Figure 5. The STING targeted therapies are both promising in suppressing the growth of HGG cells regardless of STING pathway activation. (a–b). The bar plots showing the differential expressions of STING-related inflammatory genes in H4 cells tested by qRT-PCR assays in response to diABZI (a) and SN-011 (b). Data from three independent experiments are shown as mean ± STD. *p < 0.05, **p < 0.01, ***p < 0.001, ****p < 0.0001. (c,d). The representative western blotting results of indicated proteins in H4 and A172 cells treated with vehicle or diABZI (c). The actin normalized expression of indicated proteins from at least three independent assays are shown as mean ± STD (d). *p < 0.05, **p < 0.01 and ****p < 0.0001. (e,f). The representative western blotting results of indicated proteins in H4 and A172 cells treated with vehicle or SN-011 (e). The actin normalized expression of indicated proteins from at least three independent assays are shown as mean ± STD (f). (g,h). The bar plots showing the differential expressions of STING related inflammatory genes in U87 cells tested by qRT-PCR assays in response to diABZI (g) and SN-011 (h). Data from three independent experiments are shown as mean ± STD. *p < 0.05, **p < 0.01, ***p < 0.001, and ****p < 0.0001. (i,j). The representative western blotting results of indicated proteins in U87 cells treated with vehicle or diABZI or SN-011 (i). The actin normalized expression of indicated proteins from at least three independent assays are shown as mean ± STD.

Figure 6. RAD51 inhibitor B02 significantly sensitizes HGG cells with high expression of STING to TMZ in vitro. (a–c). The survival curves showing the responses of STING proficient A172 (a), SW1783 (b) and H4 (c) cells to TMZ treatments with or without 2 μM RAD51 inhibitor B02. Data from at least three independent experiments are shown as mean ± STD. (d–e). The survival curves showing the responses of STING deficient U87 (d) and LN229 (e) cells to TMZ treatments with or without 2 μM RAD51 inhibitor B02. Data from at least three independent experiments are shown as mean ± STD. (f–k). The representative colony formation results of H4 cells (f), U87 cells (h) and LN229 cells (j) in response to different combined treatments of B02 and TMZ. The vehicle treated cells (0 μM B02 + 0 μM TMZ) normalized fold changes of H4 cells (g), U87 cells (i) and LN229 cells (k) from three independent experiments are shown as mean ± STD (g). *p < 0.05.

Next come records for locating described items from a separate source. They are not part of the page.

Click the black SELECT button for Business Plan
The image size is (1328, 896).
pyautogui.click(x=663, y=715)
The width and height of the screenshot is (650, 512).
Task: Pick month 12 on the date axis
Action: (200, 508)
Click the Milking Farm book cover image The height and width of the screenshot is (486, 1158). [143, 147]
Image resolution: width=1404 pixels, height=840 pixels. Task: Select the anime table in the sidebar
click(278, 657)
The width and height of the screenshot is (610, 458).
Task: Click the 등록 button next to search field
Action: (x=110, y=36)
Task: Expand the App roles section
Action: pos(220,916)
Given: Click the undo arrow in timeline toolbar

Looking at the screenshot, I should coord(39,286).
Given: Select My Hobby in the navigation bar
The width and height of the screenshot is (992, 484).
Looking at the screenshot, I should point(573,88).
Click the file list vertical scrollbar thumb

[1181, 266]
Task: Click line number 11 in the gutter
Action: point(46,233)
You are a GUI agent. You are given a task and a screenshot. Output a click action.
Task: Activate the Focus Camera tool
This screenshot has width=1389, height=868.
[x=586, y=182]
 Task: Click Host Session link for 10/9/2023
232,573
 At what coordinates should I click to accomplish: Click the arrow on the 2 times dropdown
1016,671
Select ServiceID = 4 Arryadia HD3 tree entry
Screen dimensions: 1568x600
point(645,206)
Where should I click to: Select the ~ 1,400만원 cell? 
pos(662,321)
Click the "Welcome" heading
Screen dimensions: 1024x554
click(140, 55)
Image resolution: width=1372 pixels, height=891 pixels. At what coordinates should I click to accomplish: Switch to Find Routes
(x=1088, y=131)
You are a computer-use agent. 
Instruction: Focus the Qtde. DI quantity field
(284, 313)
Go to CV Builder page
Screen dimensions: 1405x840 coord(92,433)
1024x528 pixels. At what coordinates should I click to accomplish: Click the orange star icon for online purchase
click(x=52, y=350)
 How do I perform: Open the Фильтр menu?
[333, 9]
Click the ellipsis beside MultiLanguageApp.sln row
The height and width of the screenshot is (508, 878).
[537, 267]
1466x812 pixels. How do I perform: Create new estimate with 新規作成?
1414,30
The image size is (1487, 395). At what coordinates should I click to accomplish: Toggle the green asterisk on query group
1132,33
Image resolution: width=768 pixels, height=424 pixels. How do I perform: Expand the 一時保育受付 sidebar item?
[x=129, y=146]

Figure 7. B02 exclusively sensitizes HGG cells with high expression of STING to TMZ in vivo. (a). Image of H4 (STING^high) xenografts from NOD SCID mice administered with vehicle (n = 5), 50 mg/kg TMZ (n = 5) and 50 mg/kg TMZ plus 25 mg/kg B02 (n = 5), respectively. (b). The growth curves of H4 ×enografts in response to indicated treatments, shown by the tumor volumes (mm³). (c). The tumor weights of H4 ×enografts in figure 7A. (d). Image of LN229 (STING^low) xenografts from NOD SCID mice administered with vehicle (n = 5), 50 mg/kg TMZ (n = 5) and 50 mg/kg TMZ plus 25 mg/kg B02 (n = 5), respectively. (e). The growth curves of LN229 ×enografts in response to indicated treatments, shown by the tumor volumes (mm³). (f). The tumor weights of LN229 ×enografts in figure 7D. (g–h). The body weights of H4 (g) and LN229 (h) bearing NOD SCID mice in response to indicated treatments. Black arrows indicate the therapeutic administration. *p < 0.05, **p < 0.01, ***p < 0.001, ****p < 0.0001.